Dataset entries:
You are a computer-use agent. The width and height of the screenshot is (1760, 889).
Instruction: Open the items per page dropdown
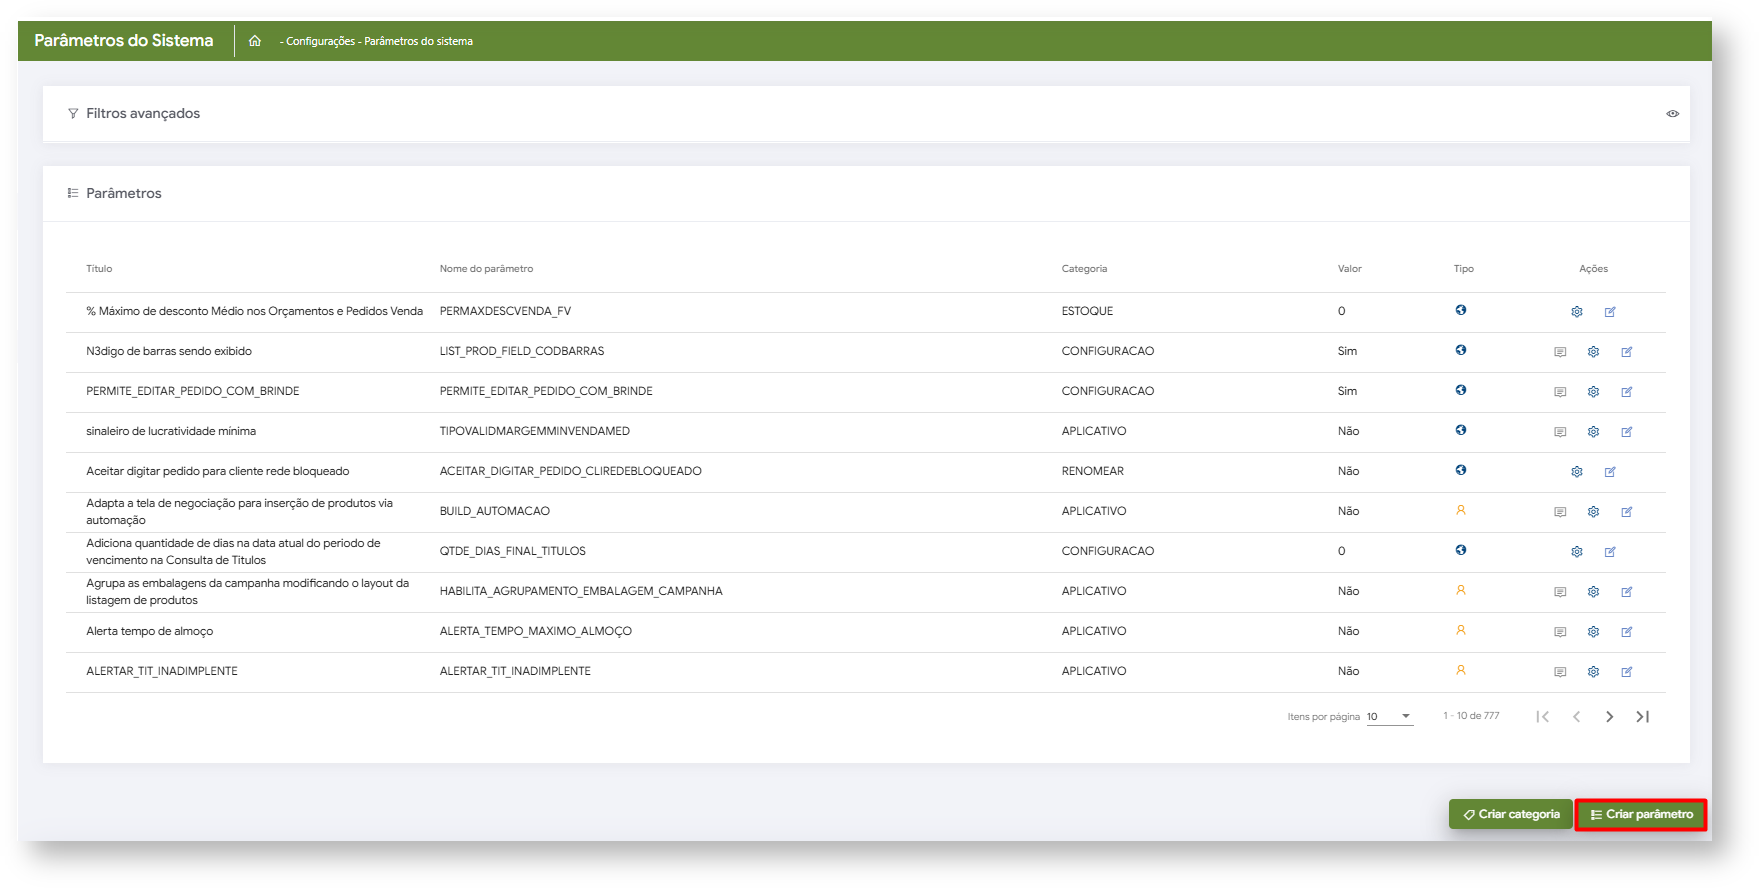tap(1389, 716)
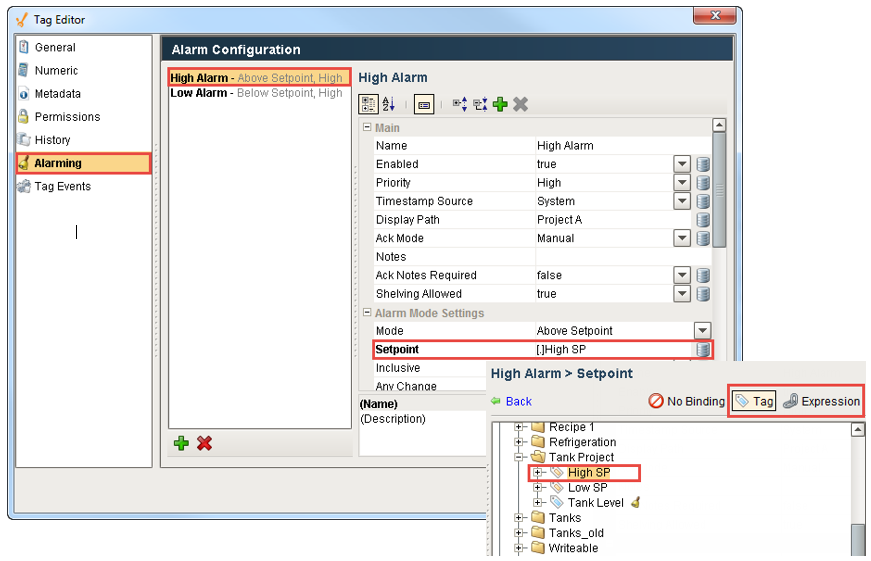Select Low Alarm in the alarm list
871x561 pixels.
pos(199,93)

• **GOAL OF THE EXERCISE**:
The answer should consist of every line above, exact and free of images.

• **RESPONSE BELOW**:
You are a computer-use agent. The width and height of the screenshot is (1760, 889).
Instruction: Open the items per page dropdown
tap(1389, 716)
Select Low Alarm in the alarm list
871x561 pixels.
pos(199,93)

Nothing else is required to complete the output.